What you need to do: Within the entries below, output exactly the lines between the line containing "The height and width of the screenshot is (670, 1202)." and the line containing "Select the Overview breadcrumb item", inclusive, and omit any picture.

#####

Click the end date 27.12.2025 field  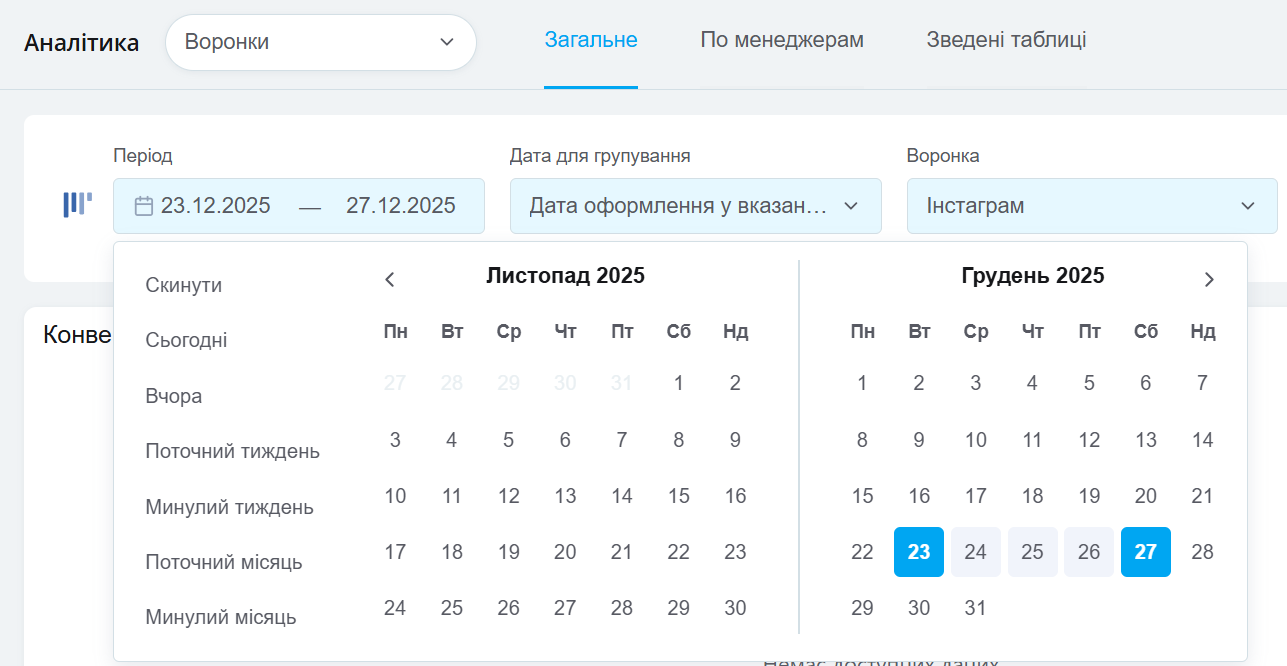[x=401, y=206]
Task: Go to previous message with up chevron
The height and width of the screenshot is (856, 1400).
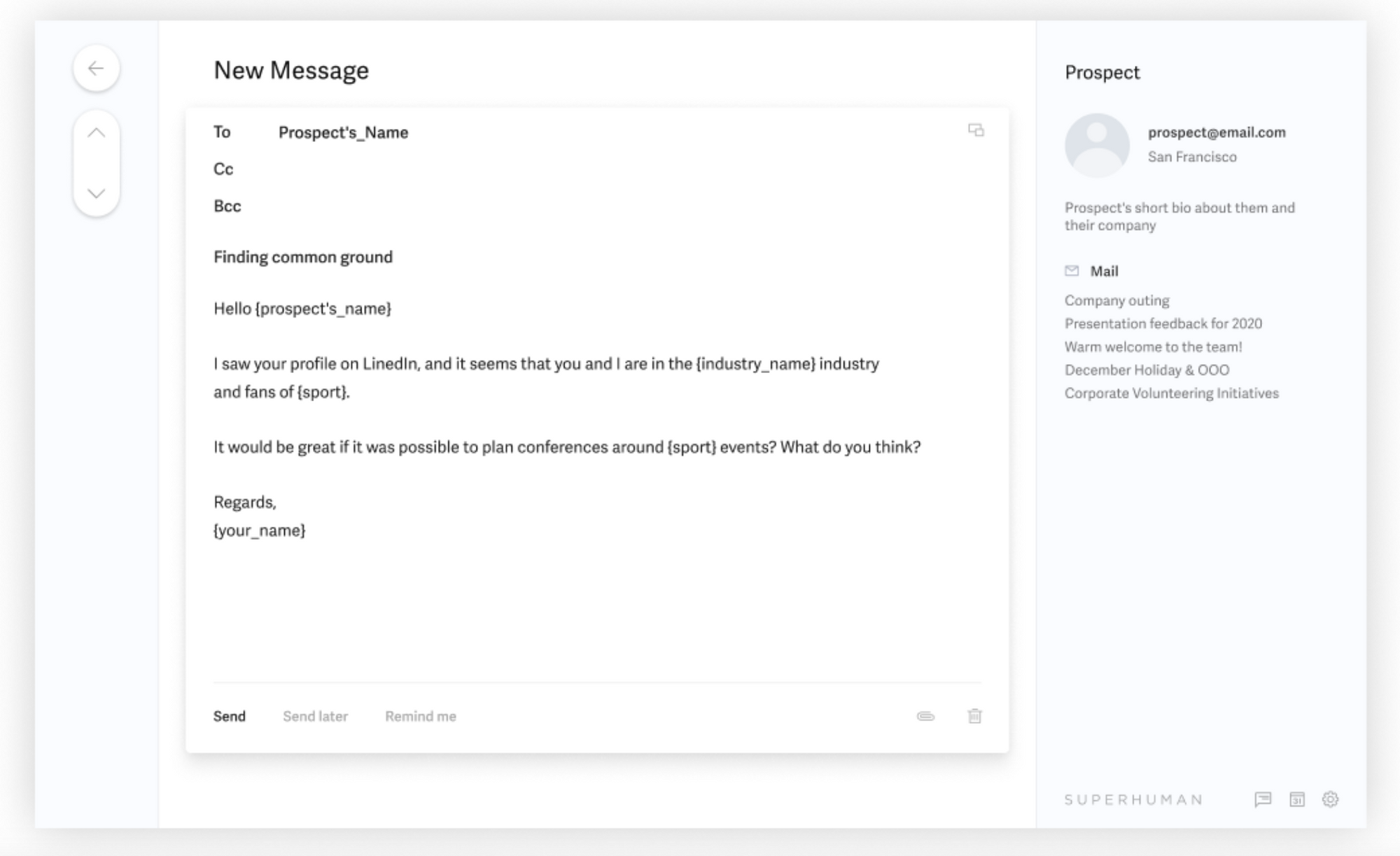Action: coord(96,133)
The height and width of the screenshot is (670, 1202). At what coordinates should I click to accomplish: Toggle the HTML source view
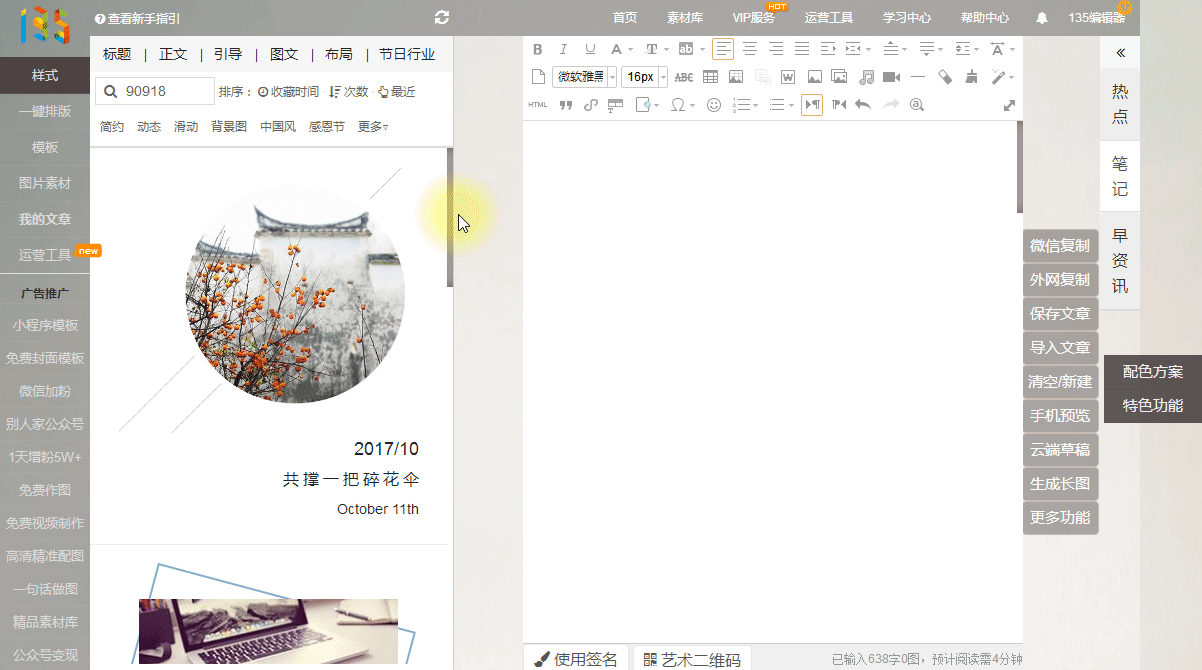(537, 105)
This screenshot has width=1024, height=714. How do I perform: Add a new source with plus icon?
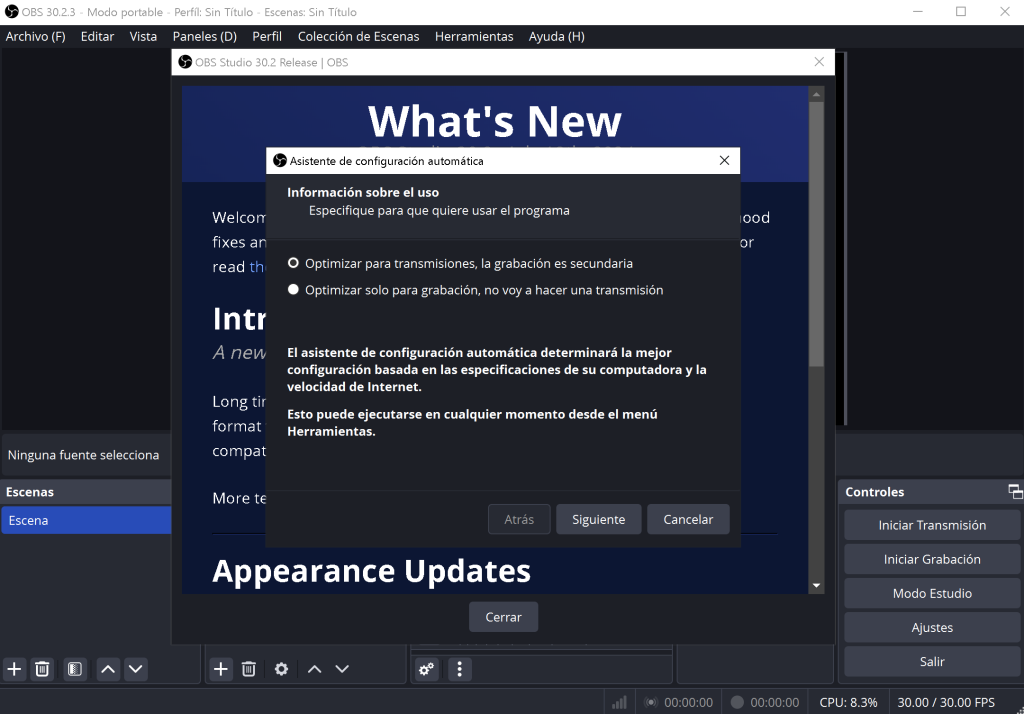(221, 669)
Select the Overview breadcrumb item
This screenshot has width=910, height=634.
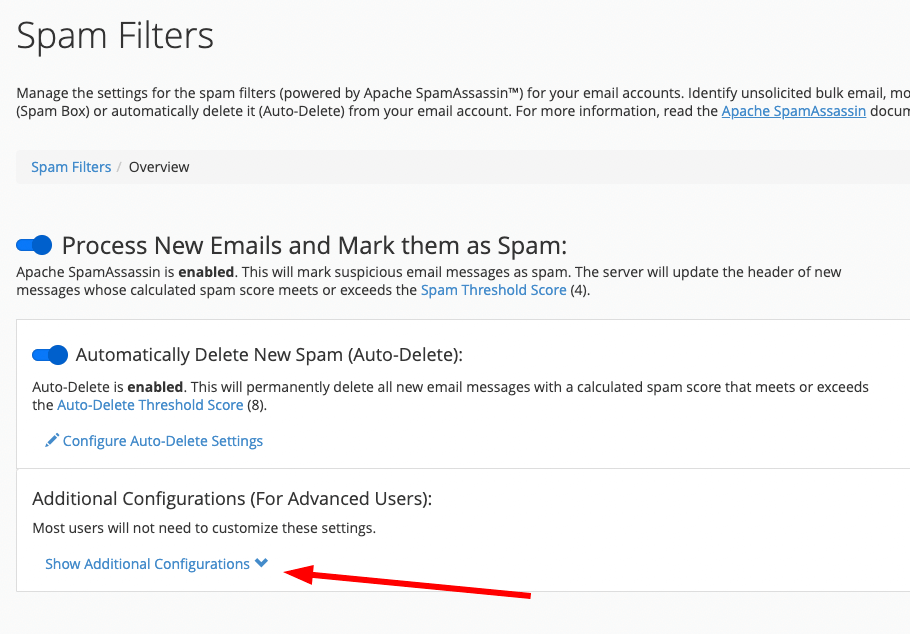click(x=158, y=166)
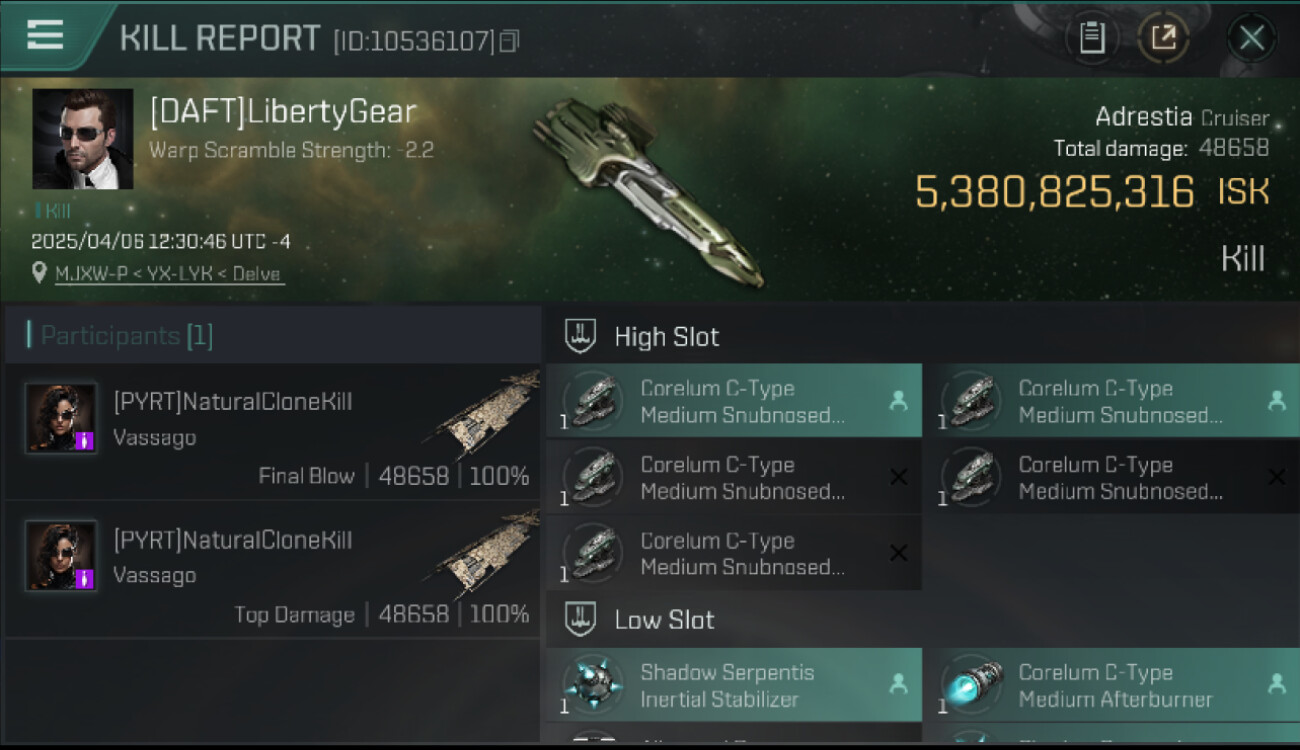Click the X mark on bottom Snubnosed module

coord(898,553)
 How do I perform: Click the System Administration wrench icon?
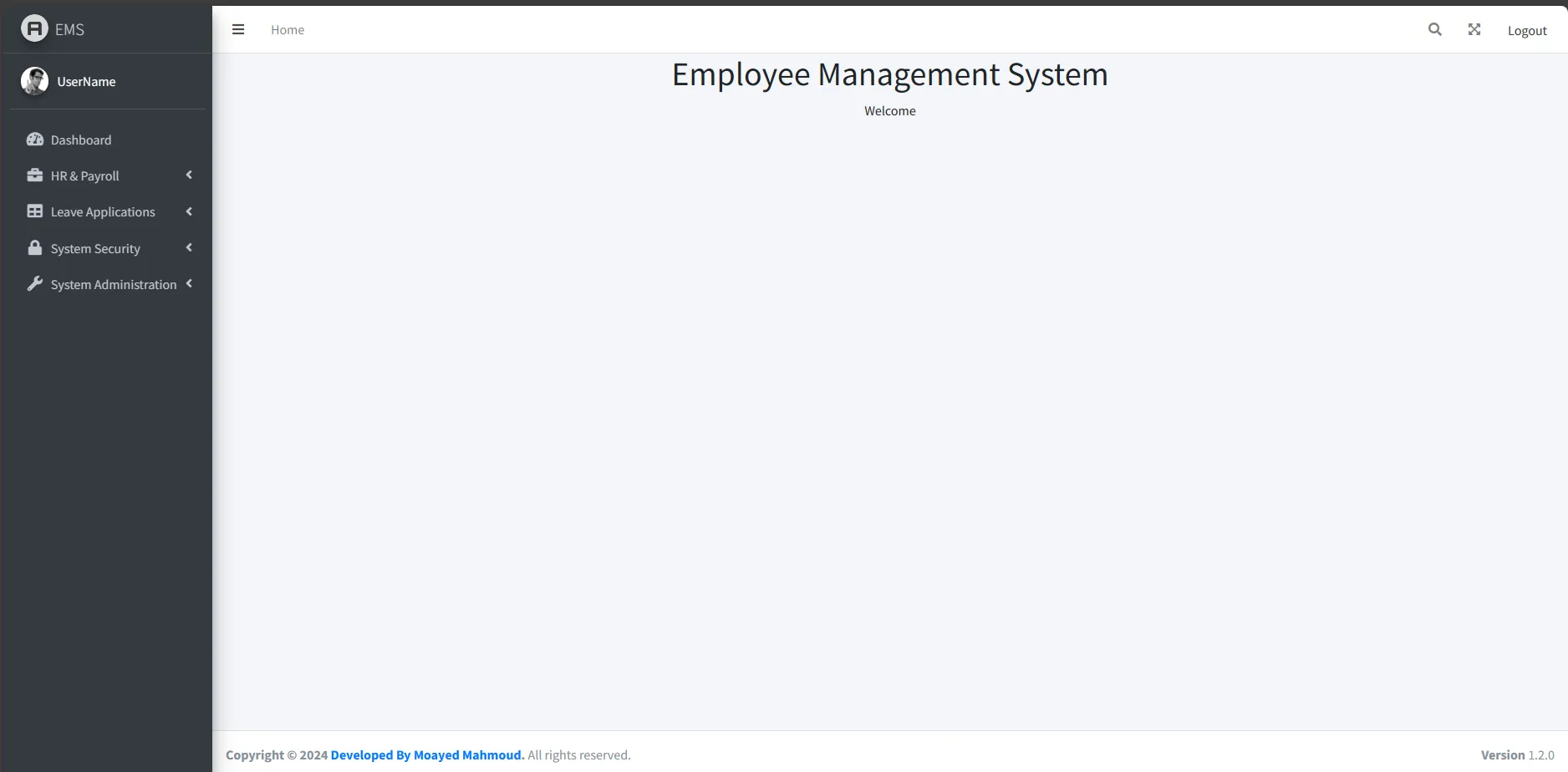pyautogui.click(x=35, y=284)
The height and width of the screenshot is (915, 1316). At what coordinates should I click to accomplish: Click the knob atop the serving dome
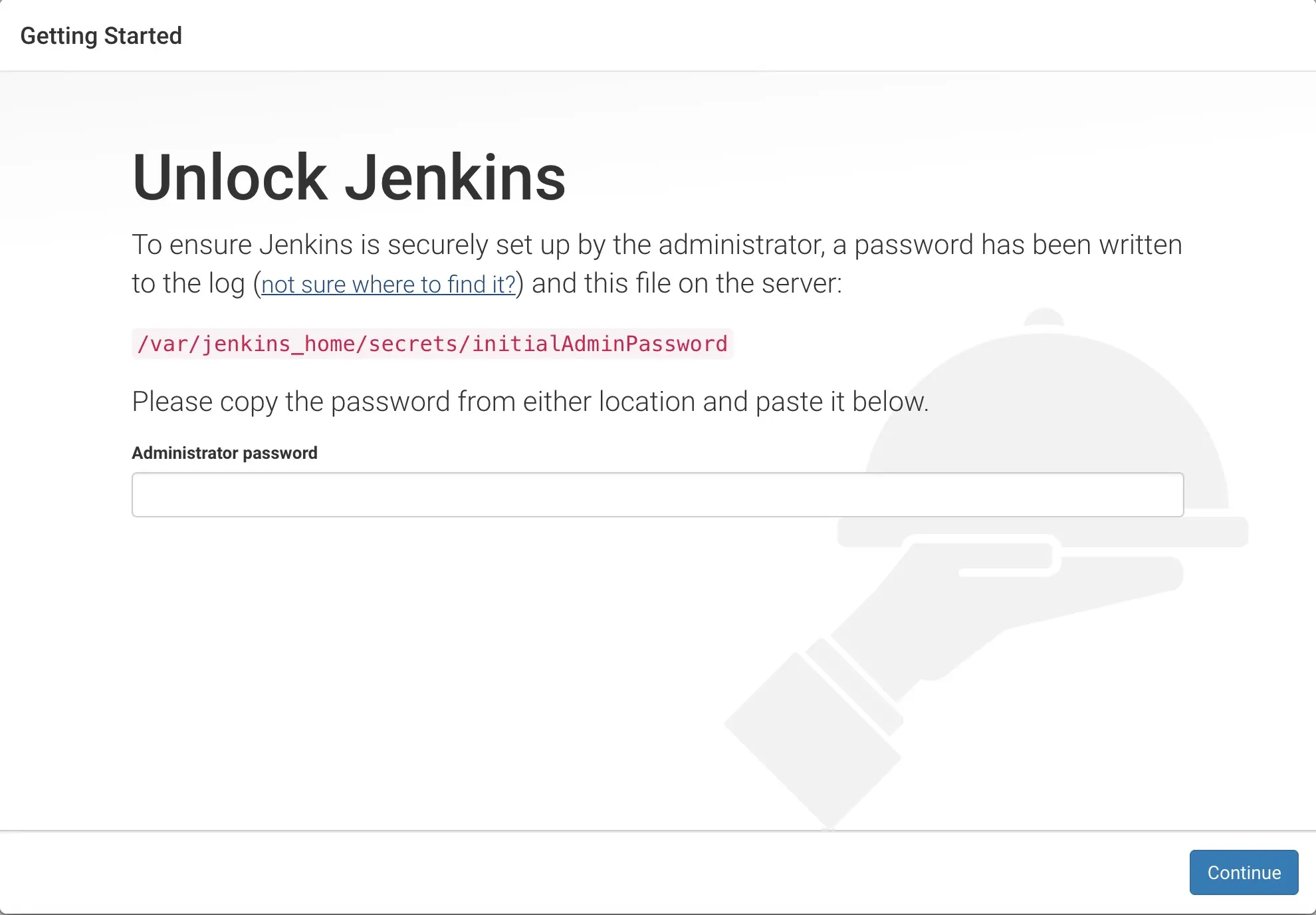pyautogui.click(x=1044, y=317)
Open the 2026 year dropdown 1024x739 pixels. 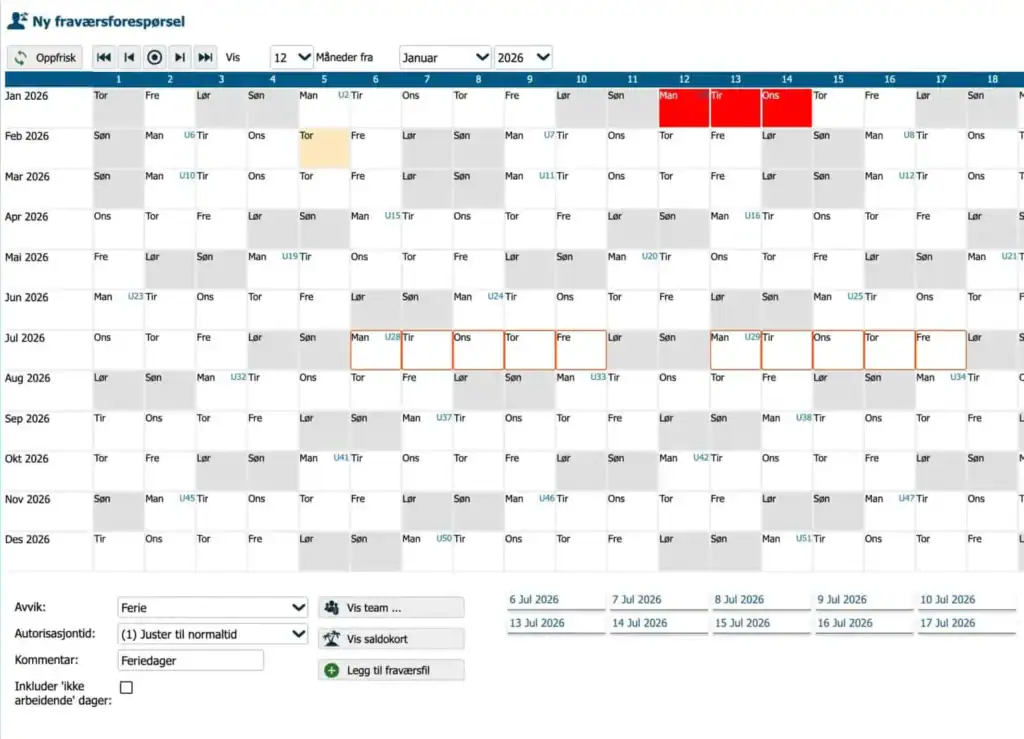(523, 57)
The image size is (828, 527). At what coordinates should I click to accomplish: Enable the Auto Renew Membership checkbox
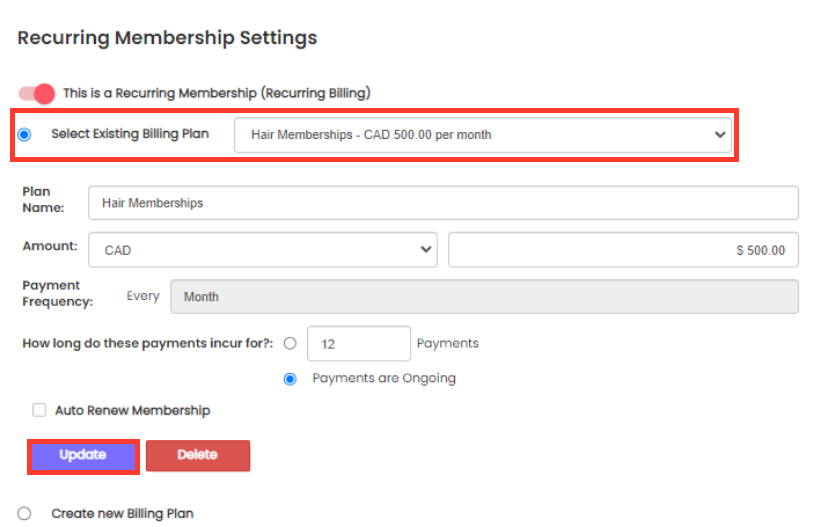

#####

Written solution:
The height and width of the screenshot is (670, 1202). At what coordinates should I click to accomplish: Toggle the HTML source view
(537, 105)
This screenshot has width=1024, height=714. How do I perform: Add a new source with plus icon?
(221, 669)
Select the Overview breadcrumb item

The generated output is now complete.